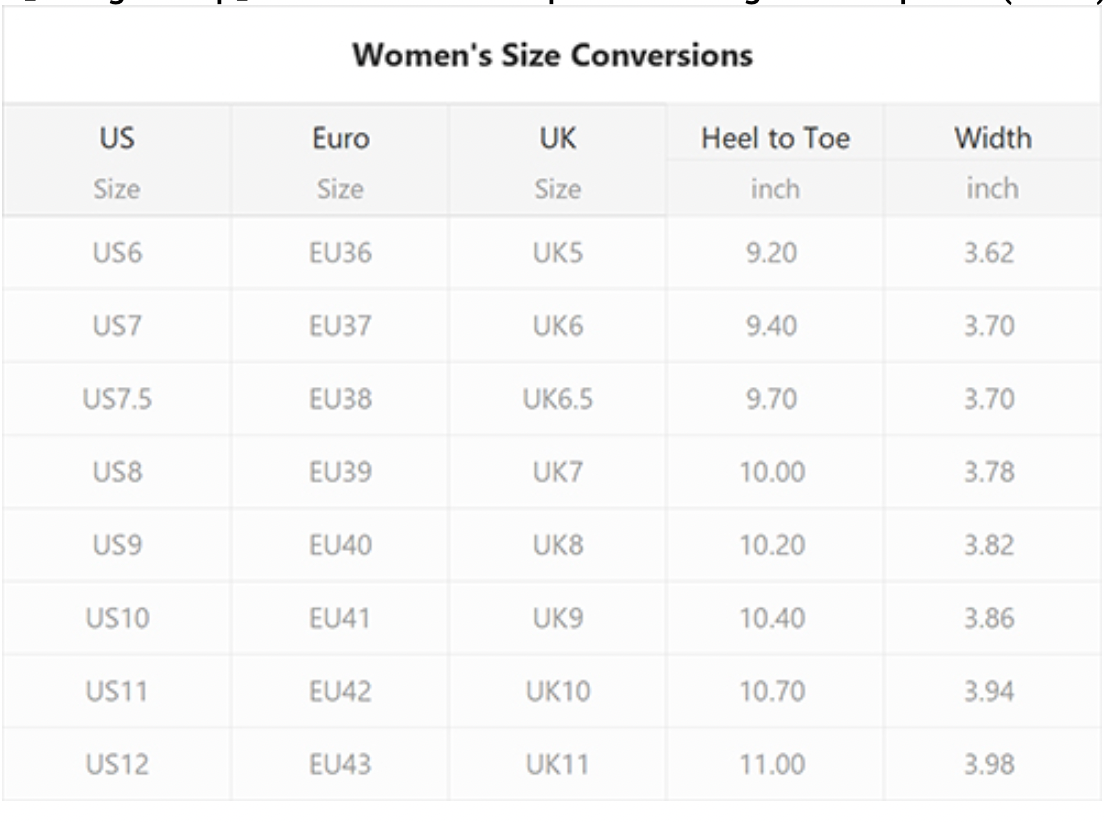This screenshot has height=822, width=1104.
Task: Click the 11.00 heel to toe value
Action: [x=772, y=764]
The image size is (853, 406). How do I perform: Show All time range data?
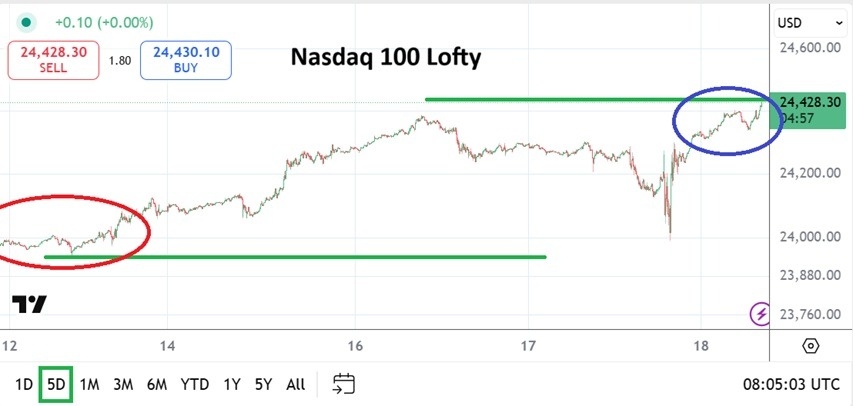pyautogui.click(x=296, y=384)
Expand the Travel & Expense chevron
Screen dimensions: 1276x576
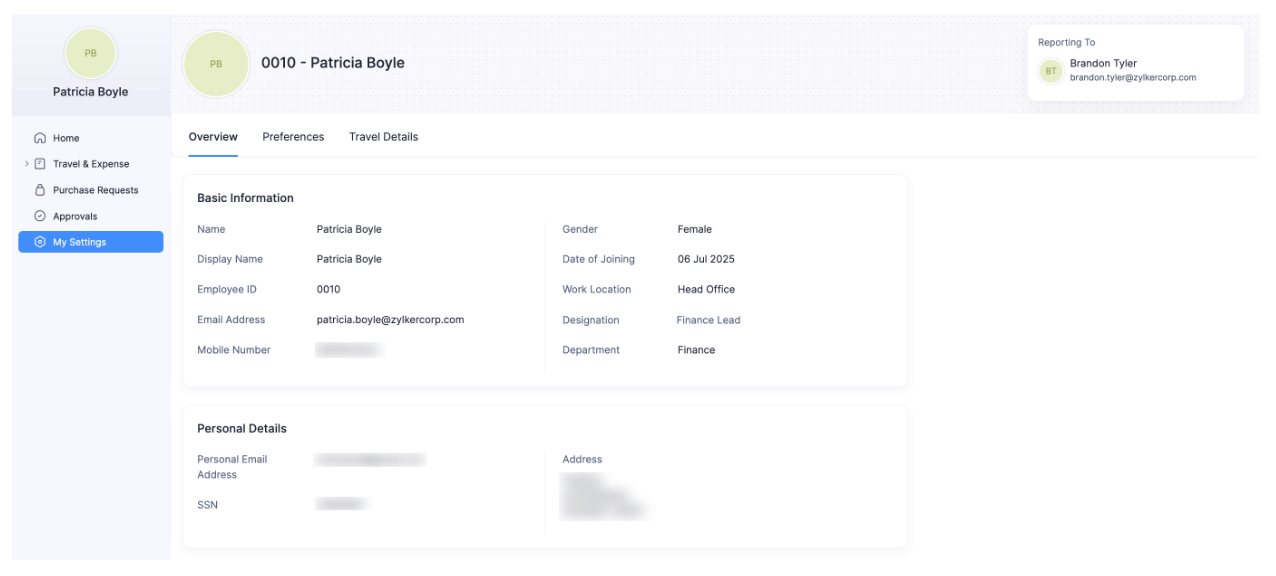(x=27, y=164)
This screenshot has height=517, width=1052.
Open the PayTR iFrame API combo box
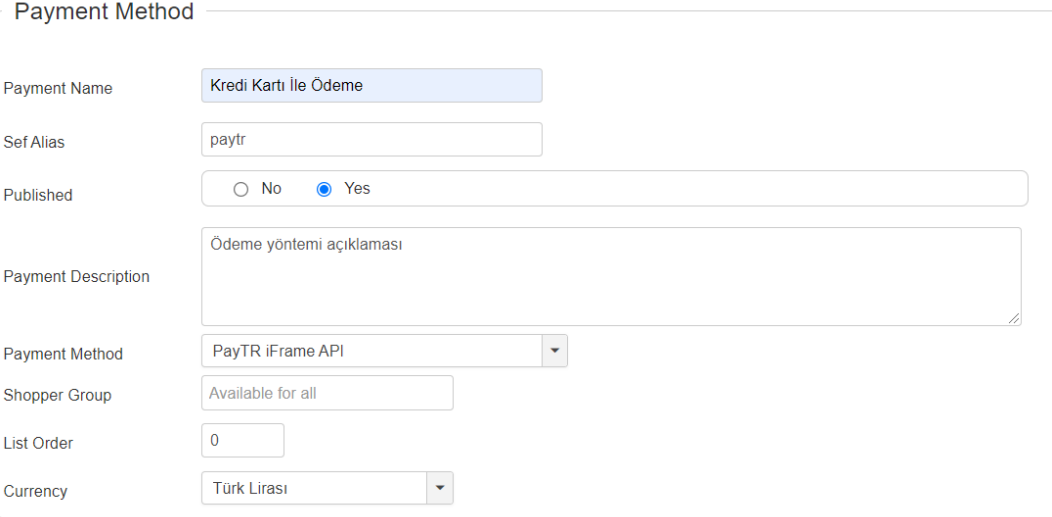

**REQUIRED TASK**
Copy out every line of the records above word for word, omitting the pictures.

**RIGHT ANSWER**
This screenshot has height=822, width=1104.
Task: Click the 11.00 heel to toe value
Action: [x=772, y=764]
The image size is (853, 406). How do I perform: Show All time range data?
pyautogui.click(x=296, y=384)
Expand the Travel & Expense chevron
Screen dimensions: 1276x576
(x=27, y=164)
This screenshot has height=517, width=1052.
Open the PayTR iFrame API combo box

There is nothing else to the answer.